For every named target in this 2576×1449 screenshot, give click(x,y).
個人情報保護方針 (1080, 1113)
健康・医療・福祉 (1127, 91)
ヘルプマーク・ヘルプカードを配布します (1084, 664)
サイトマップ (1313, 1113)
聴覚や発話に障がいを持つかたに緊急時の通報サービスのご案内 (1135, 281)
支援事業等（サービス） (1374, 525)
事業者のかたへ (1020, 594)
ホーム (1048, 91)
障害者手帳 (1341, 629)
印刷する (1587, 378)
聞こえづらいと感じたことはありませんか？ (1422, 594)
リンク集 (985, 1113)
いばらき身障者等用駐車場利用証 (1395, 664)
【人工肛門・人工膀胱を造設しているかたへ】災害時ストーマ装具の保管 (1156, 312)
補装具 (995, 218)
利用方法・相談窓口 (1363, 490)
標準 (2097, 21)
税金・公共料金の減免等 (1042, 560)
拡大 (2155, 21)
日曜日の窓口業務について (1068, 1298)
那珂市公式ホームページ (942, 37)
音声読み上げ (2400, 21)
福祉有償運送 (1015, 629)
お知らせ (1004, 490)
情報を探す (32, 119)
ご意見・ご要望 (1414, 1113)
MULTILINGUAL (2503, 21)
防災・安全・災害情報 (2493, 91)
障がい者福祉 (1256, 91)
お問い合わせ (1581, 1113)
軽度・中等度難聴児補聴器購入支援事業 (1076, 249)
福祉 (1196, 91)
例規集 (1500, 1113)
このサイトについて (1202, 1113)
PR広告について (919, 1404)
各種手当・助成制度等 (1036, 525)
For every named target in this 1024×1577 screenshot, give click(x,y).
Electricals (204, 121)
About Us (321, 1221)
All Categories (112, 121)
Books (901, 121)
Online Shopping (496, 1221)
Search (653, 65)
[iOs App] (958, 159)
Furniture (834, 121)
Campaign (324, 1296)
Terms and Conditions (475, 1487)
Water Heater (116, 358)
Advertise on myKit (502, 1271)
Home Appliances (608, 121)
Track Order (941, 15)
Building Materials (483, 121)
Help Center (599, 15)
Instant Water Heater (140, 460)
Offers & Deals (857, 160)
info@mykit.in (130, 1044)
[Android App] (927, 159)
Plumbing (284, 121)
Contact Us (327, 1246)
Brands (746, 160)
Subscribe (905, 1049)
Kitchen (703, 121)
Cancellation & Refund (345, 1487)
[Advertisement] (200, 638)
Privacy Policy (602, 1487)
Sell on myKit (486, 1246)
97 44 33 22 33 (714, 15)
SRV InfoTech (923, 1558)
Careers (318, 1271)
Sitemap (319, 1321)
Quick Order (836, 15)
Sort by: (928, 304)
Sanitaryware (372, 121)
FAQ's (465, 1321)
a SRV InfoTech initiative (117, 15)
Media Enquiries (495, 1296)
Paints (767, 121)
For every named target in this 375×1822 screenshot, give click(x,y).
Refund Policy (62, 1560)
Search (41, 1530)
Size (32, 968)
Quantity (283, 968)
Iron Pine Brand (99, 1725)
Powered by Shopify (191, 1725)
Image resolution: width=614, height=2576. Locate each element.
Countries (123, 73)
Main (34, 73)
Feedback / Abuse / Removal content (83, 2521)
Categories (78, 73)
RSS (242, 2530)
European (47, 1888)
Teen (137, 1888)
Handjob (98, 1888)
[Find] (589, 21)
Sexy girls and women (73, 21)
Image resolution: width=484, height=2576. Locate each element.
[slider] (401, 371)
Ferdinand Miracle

= = = =

The problem:
Set down every entry exactly as it appears.

Solution to this task:
For every named target in this 2576×1449 screenshot, give click(x,y).
個人情報保護方針 (1080, 1113)
健康・医療・福祉 (1127, 91)
ヘルプマーク・ヘルプカードを配布します (1084, 664)
サイトマップ (1313, 1113)
聴覚や発話に障がいを持つかたに緊急時の通報サービスのご案内 (1135, 281)
支援事業等（サービス） (1374, 525)
事業者のかたへ (1020, 594)
ホーム (1048, 91)
障害者手帳 (1341, 629)
印刷する (1587, 378)
聞こえづらいと感じたことはありませんか？ (1422, 594)
リンク集 (985, 1113)
いばらき身障者等用駐車場利用証 (1395, 664)
【人工肛門・人工膀胱を造設しているかたへ】災害時ストーマ装具の保管 (1156, 312)
補装具 (995, 218)
利用方法・相談窓口 (1363, 490)
標準 (2097, 21)
税金・公共料金の減免等 (1042, 560)
拡大 (2155, 21)
日曜日の窓口業務について (1068, 1298)
那珂市公式ホームページ (942, 37)
音声読み上げ (2400, 21)
福祉有償運送 (1015, 629)
お知らせ (1004, 490)
情報を探す (32, 119)
ご意見・ご要望 (1414, 1113)
MULTILINGUAL (2503, 21)
防災・安全・災害情報 (2493, 91)
障がい者福祉 (1256, 91)
お問い合わせ (1581, 1113)
軽度・中等度難聴児補聴器購入支援事業 (1076, 249)
福祉 (1196, 91)
例規集 (1500, 1113)
このサイトについて (1202, 1113)
PR広告について (919, 1404)
各種手当・助成制度等 (1036, 525)
For every named target in this 1024×1577 screenshot, give click(x,y).
Electricals (204, 121)
About Us (321, 1221)
All Categories (112, 121)
Books (901, 121)
Online Shopping (496, 1221)
Search (653, 65)
[iOs App] (958, 159)
Furniture (834, 121)
Campaign (324, 1296)
Terms and Conditions (475, 1487)
Water Heater (116, 358)
Advertise on myKit (502, 1271)
Home Appliances (608, 121)
Track Order (941, 15)
Building Materials (483, 121)
Help Center (599, 15)
Instant Water Heater (140, 460)
Offers & Deals (857, 160)
info@mykit.in (130, 1044)
[Android App] (927, 159)
Plumbing (284, 121)
Contact Us (327, 1246)
Brands (746, 160)
Subscribe (905, 1049)
Kitchen (703, 121)
Cancellation & Refund (345, 1487)
[Advertisement] (200, 638)
Privacy Policy (602, 1487)
Sell on myKit (486, 1246)
97 44 33 22 33 (714, 15)
SRV InfoTech (923, 1558)
Careers (318, 1271)
Sitemap (319, 1321)
Quick Order (836, 15)
Sort by: (928, 304)
Sanitaryware (372, 121)
FAQ's (465, 1321)
a SRV InfoTech initiative (117, 15)
Media Enquiries (495, 1296)
Paints (767, 121)
For every named target in this 375×1822 screenshot, give click(x,y).
Refund Policy (62, 1560)
Search (41, 1530)
Size (32, 968)
Quantity (283, 968)
Iron Pine Brand (99, 1725)
Powered by Shopify (191, 1725)
Image resolution: width=614, height=2576. Locate each element.
Countries (123, 73)
Main (34, 73)
Feedback / Abuse / Removal content (83, 2521)
Categories (78, 73)
RSS (242, 2530)
European (47, 1888)
Teen (137, 1888)
Handjob (98, 1888)
[Find] (589, 21)
Sexy girls and women (73, 21)
Image resolution: width=484, height=2576. Locate each element.
[slider] (401, 371)
Ferdinand Miracle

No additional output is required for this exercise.